§ QUESTIONS TO ANSWER
1. According to the histogram thread, which function tests whether data comes from a normal distribution?
2. Rewrite the histogram thread between "Thank you Mr.Mischa" and "(== Gaussian) distribution.", inclusive, replacing "image segmentation" with "image classification".

§ STUDY TEXT

⟨

How to identify the type of the Histogram?

Hi All,
I have medical images,I've plotted it's histograms,now I need to identify the type of these histograms(e.g. One may be like Gaussian distribution, Normal distribution.etce...),is there a builtin Matlab function or any code does that?thank All in advance for time and support.

Answers (1)

Check out this tool on File Exchange. Alternatively, ktest2 might be an option.

12 Comments

Thank you Mr.Mischa Kim for quick answer,in fact my goal of this qestion is: I have two algorithms for image segmentation,so if the distribution was Gaussian type I will use the first algorithms else use the second algorithm,please could you guide me to do this job.thank in advance for time and support
I am waiting your comment,please guide me
As Wayne King answered in your duplicate of the question, the solution for what you ask here is kstest as that tests whether the data comes from a normal (== Gaussian) distribution.
I tried this code:
test_cdf = makedist('normal','mu',10,'sigma',1);
Image1 = imread('d:\200.bmp');
[x1,counts1] = imhist(Image1(:,:,1));
stem(counts1,x1);
[h] = kstest(counts1,test_cdf);
my question is : should I get h=1 if the data seta are fit?
please I am waiting your answeres...
h = kstest(counts1, 'CDF', test_cdf );
would return 1 if there is a 95% or greater likelyhood that the data came from the given cdf.
Note: When you wait 3 1/2 days to reply, it is not fair to expect the volunteers to reply within 1 hour. We cannot be checking every hour for days on end. We are still debating whether Wayne King or Image Analyst ever sleep, but we have it on good authority that they do stop to eat.

⟩

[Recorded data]
⟨

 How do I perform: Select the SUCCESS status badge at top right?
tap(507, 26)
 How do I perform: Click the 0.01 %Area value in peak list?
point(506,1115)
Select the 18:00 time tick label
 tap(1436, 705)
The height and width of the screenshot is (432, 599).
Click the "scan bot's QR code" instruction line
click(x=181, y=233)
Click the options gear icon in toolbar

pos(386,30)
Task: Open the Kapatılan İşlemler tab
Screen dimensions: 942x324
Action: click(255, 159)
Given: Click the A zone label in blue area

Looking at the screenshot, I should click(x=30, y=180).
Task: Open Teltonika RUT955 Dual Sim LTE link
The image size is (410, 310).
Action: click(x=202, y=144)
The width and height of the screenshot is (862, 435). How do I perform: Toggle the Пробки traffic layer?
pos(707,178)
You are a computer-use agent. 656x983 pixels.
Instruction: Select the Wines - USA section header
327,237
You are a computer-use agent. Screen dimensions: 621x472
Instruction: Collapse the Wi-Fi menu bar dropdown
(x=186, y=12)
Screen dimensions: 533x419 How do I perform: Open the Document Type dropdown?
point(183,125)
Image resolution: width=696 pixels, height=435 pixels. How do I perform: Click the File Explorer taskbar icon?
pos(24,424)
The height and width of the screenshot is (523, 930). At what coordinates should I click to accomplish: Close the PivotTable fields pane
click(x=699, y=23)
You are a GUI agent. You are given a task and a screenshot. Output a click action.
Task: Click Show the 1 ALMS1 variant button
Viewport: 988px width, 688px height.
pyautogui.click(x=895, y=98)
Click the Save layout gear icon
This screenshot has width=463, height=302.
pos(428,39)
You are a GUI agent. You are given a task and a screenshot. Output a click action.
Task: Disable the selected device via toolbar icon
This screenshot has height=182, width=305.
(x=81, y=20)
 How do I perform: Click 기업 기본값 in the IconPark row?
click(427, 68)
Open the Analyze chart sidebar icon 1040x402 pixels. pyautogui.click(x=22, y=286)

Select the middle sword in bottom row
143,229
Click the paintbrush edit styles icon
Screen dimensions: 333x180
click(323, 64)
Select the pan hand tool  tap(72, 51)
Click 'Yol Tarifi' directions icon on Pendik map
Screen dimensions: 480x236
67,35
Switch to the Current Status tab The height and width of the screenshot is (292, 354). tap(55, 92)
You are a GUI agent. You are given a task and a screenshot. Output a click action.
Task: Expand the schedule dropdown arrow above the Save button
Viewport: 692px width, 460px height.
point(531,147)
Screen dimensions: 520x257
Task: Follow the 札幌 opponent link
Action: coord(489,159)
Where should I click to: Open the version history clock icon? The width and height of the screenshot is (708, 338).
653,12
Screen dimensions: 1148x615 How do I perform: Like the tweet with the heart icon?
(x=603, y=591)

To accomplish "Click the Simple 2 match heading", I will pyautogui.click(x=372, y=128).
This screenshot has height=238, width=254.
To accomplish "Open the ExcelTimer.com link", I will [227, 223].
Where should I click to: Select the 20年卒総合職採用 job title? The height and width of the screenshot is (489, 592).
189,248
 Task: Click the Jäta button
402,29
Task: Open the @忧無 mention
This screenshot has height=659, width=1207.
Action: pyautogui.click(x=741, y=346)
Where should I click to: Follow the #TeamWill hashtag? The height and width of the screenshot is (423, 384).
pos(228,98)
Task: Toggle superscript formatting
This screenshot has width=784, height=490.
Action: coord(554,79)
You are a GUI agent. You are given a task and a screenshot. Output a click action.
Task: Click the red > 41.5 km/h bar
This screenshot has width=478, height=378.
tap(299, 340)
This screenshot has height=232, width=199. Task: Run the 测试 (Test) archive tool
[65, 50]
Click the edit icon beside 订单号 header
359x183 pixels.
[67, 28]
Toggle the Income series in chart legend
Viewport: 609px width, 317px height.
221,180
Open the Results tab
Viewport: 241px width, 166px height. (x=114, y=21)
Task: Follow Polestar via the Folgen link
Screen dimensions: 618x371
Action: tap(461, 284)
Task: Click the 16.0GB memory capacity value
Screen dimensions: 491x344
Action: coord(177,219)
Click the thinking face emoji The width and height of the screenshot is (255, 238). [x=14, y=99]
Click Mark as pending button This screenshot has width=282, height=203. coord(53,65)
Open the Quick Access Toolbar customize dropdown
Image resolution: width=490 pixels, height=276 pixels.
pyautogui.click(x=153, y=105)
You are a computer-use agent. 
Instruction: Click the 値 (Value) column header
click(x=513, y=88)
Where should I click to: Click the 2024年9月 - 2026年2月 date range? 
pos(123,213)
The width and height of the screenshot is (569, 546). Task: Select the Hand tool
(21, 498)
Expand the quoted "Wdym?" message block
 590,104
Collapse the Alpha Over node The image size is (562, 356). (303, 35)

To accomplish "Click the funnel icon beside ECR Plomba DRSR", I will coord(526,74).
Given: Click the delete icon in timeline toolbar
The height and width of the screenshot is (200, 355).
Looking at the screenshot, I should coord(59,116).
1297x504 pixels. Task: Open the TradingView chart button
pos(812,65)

⟩

§ RESULTS BY TASK
1. The kstest function tests whether data comes from a normal (Gaussian) distribution.

2.
Thank you Mr.Mischa Kim for quick answer,in fact my goal of this qestion is: I have two algorithms for image classification,so if the distribution was Gaussian type I will use the first algorithms else use the second algorithm,please could you guide me to do this job.thank in advance for time and support
I am waiting your comment,please guide me
As Wayne King answered in your duplicate of the question, the solution for what you ask here is kstest as that tests whether the data comes from a normal (== Gaussian) distribution.